Las probabilidades de que el Avó y Armando entablaran una conversación más allá de una mesa de billar americano eran cercanas a cero, pero la vida tiene curiosos giros para desmontar esa ley de probabilidades y ambos terminarán entablando una profunda amistad. Nuno, acuciado por las deudas, decide meterse en el tráfico de cocaína y, al igual que cuando era panadero, su obsesión pasará por ofrecer el mejor producto a sus clientes. Armando, el narrador de estos diez años de su vida, parece tener un imán que le arrastra al lado oscuro de la vida. Cuando transita por él es cuando mejor le salen las cosas y cada vez que intenta llevar una vida normal, según los cánones tradicionales, todo se vuelve en su contra para que acabe cruzando esa difusa frontera que hay entre la nieve rusa y la finlandesa.

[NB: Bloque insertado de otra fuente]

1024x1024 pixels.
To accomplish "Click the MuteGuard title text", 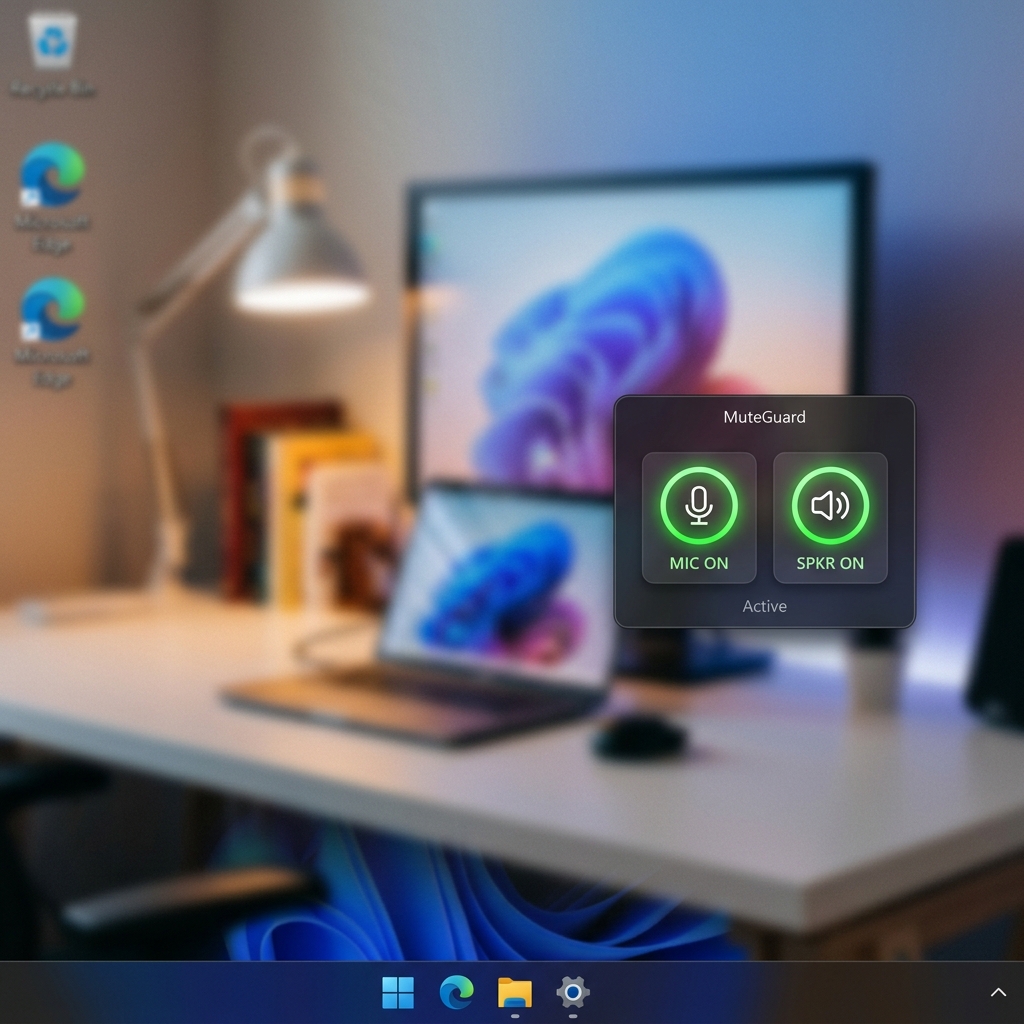I will point(764,417).
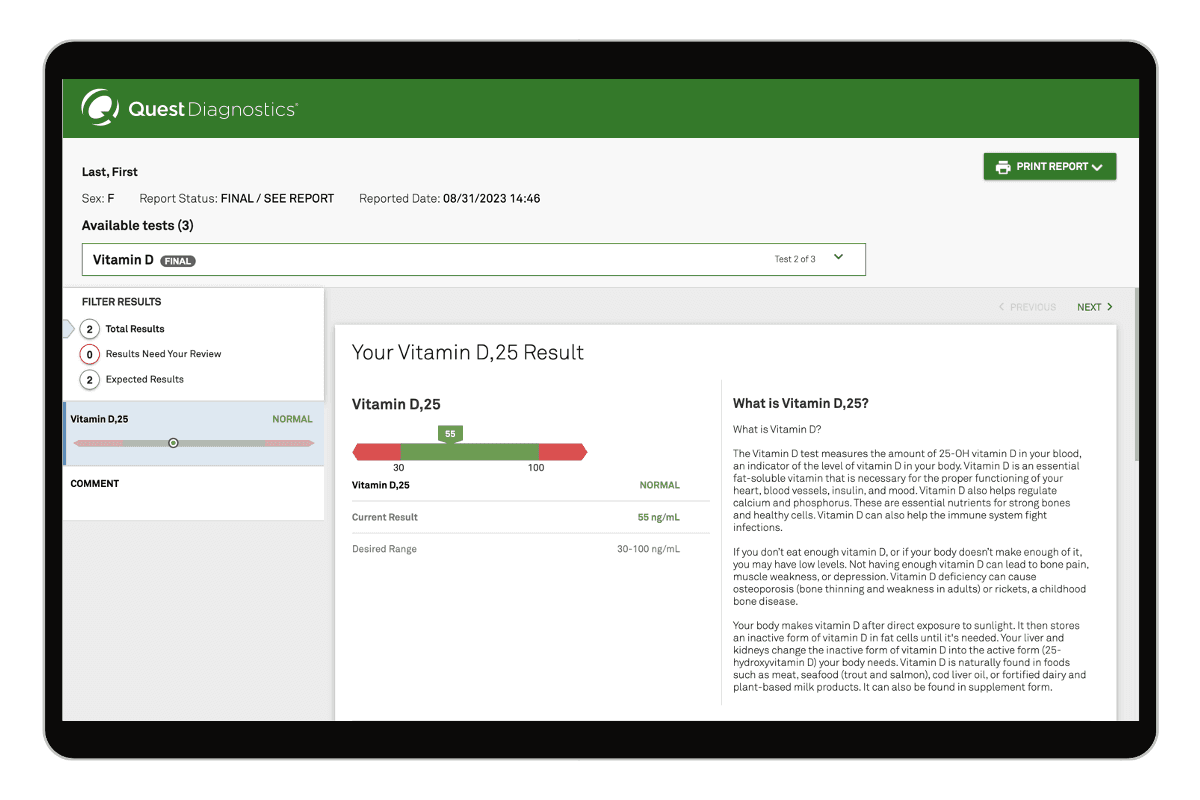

Si se dan las circunstancias adecuadas, cualquier persona es capaz de hacer lo impensable.
La vida se presenta en muchos colores y Un documental de cebras contiene todas las tonalidades de la paleta. Es una novela negra como el alma de algunos de sus protagonistas; como el abismo al que se asoma constantemente el narrador, como la noche, cómplice de tantos actos ocultos a la vista del resto de los mortales. Es blanca, porque blanco es el color de la cocaína y del alma de los espíritus puros y de los guerreros de luz. Es amarilla chisme y amarilla exceso, el que provoca la ictericia que tiñe las córneas de aquellos cuyo hígado está en constante sobresfuerzo. Algunas páginas se tintan del rojo carmín de los besos alquilados y otras de la sangre escarlata que derraman los culpables que pagan pecados y los inocentes que estaban en un lugar equivocado. La novel se mancha del escarlata de la vergüenza y del carmesí de los balances en rojo que empujan al precipicio. Tiene su lado rosado, porque rosa es el amor, la energía más poderosa del universo, y del amaranto al coral fluctúa el sexo que mueve el mundo. Es verde como el tapete de los billares y el que se usa en las partidas de cartas, como los paisajes de Galicia y la esperanza, porque sin esperanza sólo te queda el suicidio.
Pero si un sólo color tiene que definir el relato, ese es el gris: el ceniciento de la pólvora, el metalizado de cuchillos, el plomizo de los días del invierno gallego, el antracita de las horas sin día y sin luna, todos se funden en uno, el que define el futuro de la mayoría de los personajes: un gris muy oscuro.